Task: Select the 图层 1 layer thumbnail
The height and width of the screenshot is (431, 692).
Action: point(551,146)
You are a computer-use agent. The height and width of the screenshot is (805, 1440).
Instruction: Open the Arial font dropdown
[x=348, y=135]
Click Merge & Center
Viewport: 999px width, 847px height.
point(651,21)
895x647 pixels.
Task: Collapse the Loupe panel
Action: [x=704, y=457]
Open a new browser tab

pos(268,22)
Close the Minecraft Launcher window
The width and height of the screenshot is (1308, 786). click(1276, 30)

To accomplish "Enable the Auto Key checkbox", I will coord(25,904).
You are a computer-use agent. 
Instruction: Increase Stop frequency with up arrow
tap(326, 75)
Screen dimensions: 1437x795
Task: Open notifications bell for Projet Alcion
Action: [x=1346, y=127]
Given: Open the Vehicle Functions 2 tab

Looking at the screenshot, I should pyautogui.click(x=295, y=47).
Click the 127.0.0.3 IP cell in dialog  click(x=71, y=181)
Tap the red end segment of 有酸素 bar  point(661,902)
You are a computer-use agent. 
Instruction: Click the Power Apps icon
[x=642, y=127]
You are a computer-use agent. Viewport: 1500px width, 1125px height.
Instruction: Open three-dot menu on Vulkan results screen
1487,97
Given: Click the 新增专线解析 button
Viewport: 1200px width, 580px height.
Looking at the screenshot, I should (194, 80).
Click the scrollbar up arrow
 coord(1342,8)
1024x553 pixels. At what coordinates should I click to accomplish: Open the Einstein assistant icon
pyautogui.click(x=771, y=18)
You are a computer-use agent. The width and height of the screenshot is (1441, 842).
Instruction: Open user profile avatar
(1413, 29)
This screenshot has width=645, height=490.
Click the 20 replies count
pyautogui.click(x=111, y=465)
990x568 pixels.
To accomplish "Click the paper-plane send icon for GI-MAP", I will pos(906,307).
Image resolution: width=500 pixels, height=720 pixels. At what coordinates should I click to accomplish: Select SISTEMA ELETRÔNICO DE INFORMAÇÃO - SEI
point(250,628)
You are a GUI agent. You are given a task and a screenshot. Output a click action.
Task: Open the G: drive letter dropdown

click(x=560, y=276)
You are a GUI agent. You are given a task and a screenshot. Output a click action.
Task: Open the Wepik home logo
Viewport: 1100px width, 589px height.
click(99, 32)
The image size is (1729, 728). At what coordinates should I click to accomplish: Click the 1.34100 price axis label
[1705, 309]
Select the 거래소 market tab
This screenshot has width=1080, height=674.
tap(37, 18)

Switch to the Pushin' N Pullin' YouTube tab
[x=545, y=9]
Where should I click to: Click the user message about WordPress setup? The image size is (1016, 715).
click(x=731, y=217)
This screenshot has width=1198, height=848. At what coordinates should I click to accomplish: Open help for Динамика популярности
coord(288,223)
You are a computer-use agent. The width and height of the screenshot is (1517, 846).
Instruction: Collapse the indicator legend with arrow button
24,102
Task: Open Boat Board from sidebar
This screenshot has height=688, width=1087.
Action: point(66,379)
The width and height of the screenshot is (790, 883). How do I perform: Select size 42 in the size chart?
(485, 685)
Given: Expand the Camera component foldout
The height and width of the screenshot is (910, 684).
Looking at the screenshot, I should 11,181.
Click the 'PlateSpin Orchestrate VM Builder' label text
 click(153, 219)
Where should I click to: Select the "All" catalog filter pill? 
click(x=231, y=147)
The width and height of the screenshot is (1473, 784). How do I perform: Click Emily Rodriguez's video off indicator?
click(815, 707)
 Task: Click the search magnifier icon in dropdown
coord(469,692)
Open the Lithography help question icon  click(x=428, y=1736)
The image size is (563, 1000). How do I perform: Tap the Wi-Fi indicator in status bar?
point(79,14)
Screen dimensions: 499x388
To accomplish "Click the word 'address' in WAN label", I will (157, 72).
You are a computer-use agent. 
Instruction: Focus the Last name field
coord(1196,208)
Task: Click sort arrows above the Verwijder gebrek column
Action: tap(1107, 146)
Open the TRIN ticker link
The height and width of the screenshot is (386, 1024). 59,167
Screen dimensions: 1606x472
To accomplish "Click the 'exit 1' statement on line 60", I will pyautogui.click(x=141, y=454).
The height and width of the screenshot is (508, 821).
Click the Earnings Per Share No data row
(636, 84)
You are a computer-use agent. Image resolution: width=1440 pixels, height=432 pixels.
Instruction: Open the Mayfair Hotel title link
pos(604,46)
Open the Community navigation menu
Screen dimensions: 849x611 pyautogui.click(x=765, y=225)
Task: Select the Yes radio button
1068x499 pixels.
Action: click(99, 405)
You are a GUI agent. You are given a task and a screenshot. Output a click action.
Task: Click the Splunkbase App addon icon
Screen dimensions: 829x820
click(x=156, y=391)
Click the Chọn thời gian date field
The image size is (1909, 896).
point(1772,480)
+++
▶ _EXERCISE GOAL_:
All the lines above must be output exactly, with none omitted.

▶ _WRITTEN RESPONSE_:
Task: Select the 图层 1 layer thumbnail
The height and width of the screenshot is (431, 692).
Action: point(551,146)
You are a computer-use agent. The height and width of the screenshot is (805, 1440).
Instruction: Open the Arial font dropdown
[x=348, y=135]
Click Merge & Center
Viewport: 999px width, 847px height.
point(651,21)
895x647 pixels.
Task: Collapse the Loupe panel
Action: [x=704, y=457]
Open a new browser tab

pos(268,22)
Close the Minecraft Launcher window
The width and height of the screenshot is (1308, 786). click(1276, 30)

To accomplish "Enable the Auto Key checkbox", I will coord(25,904).
You are a computer-use agent. 
Instruction: Increase Stop frequency with up arrow
tap(326, 75)
Screen dimensions: 1437x795
Task: Open notifications bell for Projet Alcion
Action: [x=1346, y=127]
Given: Open the Vehicle Functions 2 tab

Looking at the screenshot, I should pyautogui.click(x=295, y=47).
Click the 127.0.0.3 IP cell in dialog  click(x=71, y=181)
Tap the red end segment of 有酸素 bar  point(661,902)
You are a computer-use agent. 
Instruction: Click the Power Apps icon
[x=642, y=127]
You are a computer-use agent. Viewport: 1500px width, 1125px height.
Instruction: Open three-dot menu on Vulkan results screen
1487,97
Given: Click the 新增专线解析 button
Viewport: 1200px width, 580px height.
Looking at the screenshot, I should (194, 80).
Click the scrollbar up arrow
 coord(1342,8)
1024x553 pixels. At what coordinates should I click to accomplish: Open the Einstein assistant icon
pyautogui.click(x=771, y=18)
You are a computer-use agent. The width and height of the screenshot is (1441, 842).
Instruction: Open user profile avatar
(1413, 29)
This screenshot has width=645, height=490.
Click the 20 replies count
pyautogui.click(x=111, y=465)
990x568 pixels.
To accomplish "Click the paper-plane send icon for GI-MAP", I will pos(906,307).
Image resolution: width=500 pixels, height=720 pixels. At what coordinates should I click to accomplish: Select SISTEMA ELETRÔNICO DE INFORMAÇÃO - SEI
point(250,628)
You are a GUI agent. You are given a task and a screenshot. Output a click action.
Task: Open the G: drive letter dropdown

click(x=560, y=276)
You are a GUI agent. You are given a task and a screenshot. Output a click action.
Task: Open the Wepik home logo
Viewport: 1100px width, 589px height.
click(99, 32)
The image size is (1729, 728). At what coordinates should I click to accomplish: Click the 1.34100 price axis label
[1705, 309]
Select the 거래소 market tab
This screenshot has width=1080, height=674.
tap(37, 18)

Switch to the Pushin' N Pullin' YouTube tab
[x=545, y=9]
Where should I click to: Click the user message about WordPress setup? The image size is (1016, 715).
click(x=731, y=217)
This screenshot has width=1198, height=848. At what coordinates should I click to accomplish: Open help for Динамика популярности
coord(288,223)
You are a computer-use agent. The width and height of the screenshot is (1517, 846).
Instruction: Collapse the indicator legend with arrow button
24,102
Task: Open Boat Board from sidebar
This screenshot has height=688, width=1087.
Action: point(66,379)
The width and height of the screenshot is (790, 883). How do I perform: Select size 42 in the size chart?
(485, 685)
Given: Expand the Camera component foldout
The height and width of the screenshot is (910, 684).
Looking at the screenshot, I should 11,181.
Click the 'PlateSpin Orchestrate VM Builder' label text
 click(153, 219)
Where should I click to: Select the "All" catalog filter pill? 
click(x=231, y=147)
The width and height of the screenshot is (1473, 784). How do I perform: Click Emily Rodriguez's video off indicator?
click(815, 707)
 Task: Click the search magnifier icon in dropdown
coord(469,692)
Open the Lithography help question icon  click(x=428, y=1736)
The image size is (563, 1000). How do I perform: Tap the Wi-Fi indicator in status bar?
point(79,14)
Screen dimensions: 499x388
To accomplish "Click the word 'address' in WAN label", I will (157, 72).
You are a computer-use agent. 
Instruction: Focus the Last name field
coord(1196,208)
Task: Click sort arrows above the Verwijder gebrek column
Action: tap(1107, 146)
Open the TRIN ticker link
The height and width of the screenshot is (386, 1024). 59,167
Screen dimensions: 1606x472
To accomplish "Click the 'exit 1' statement on line 60", I will pyautogui.click(x=141, y=454).
The height and width of the screenshot is (508, 821).
Click the Earnings Per Share No data row
(636, 84)
You are a computer-use agent. Image resolution: width=1440 pixels, height=432 pixels.
Instruction: Open the Mayfair Hotel title link
pos(604,46)
Open the Community navigation menu
Screen dimensions: 849x611 pyautogui.click(x=765, y=225)
Task: Select the Yes radio button
1068x499 pixels.
Action: click(99, 405)
You are a GUI agent. You are given a task and a screenshot. Output a click action.
Task: Click the Splunkbase App addon icon
Screen dimensions: 829x820
click(x=156, y=391)
Click the Chọn thời gian date field
The image size is (1909, 896).
point(1772,480)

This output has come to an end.